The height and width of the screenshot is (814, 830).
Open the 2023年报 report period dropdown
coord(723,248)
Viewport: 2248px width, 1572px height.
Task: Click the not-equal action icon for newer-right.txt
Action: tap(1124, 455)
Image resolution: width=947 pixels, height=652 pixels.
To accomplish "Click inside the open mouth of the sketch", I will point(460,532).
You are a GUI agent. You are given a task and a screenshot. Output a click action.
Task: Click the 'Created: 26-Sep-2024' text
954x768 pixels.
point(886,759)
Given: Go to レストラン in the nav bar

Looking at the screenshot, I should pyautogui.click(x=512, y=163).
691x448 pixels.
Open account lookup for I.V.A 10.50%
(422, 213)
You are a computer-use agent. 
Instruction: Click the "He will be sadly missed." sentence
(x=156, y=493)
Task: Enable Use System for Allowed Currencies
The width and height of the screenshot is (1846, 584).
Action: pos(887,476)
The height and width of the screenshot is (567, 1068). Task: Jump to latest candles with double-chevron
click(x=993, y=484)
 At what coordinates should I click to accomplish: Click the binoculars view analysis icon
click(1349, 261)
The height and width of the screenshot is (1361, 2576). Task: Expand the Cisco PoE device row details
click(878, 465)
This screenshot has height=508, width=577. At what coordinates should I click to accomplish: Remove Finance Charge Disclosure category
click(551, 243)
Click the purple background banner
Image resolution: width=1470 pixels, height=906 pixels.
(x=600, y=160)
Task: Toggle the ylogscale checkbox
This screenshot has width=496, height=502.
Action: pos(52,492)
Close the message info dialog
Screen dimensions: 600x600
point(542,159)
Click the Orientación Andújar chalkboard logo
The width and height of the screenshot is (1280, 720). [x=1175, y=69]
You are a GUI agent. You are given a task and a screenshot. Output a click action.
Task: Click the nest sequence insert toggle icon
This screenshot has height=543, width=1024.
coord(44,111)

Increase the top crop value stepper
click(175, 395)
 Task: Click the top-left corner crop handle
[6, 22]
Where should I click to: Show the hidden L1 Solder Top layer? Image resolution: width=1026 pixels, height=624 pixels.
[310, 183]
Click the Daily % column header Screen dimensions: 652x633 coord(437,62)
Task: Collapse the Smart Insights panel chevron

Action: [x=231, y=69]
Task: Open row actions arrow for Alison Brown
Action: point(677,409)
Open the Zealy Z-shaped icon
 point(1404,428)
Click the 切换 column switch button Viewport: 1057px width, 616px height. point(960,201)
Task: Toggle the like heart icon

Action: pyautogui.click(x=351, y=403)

......

DIRECTIONS FOR THIS TASK — Look over the material and return every line where the word "column" is found.

WORKED SOLUTION —
Click the Daily % column header Screen dimensions: 652x633 coord(437,62)
Click the 切换 column switch button Viewport: 1057px width, 616px height. point(960,201)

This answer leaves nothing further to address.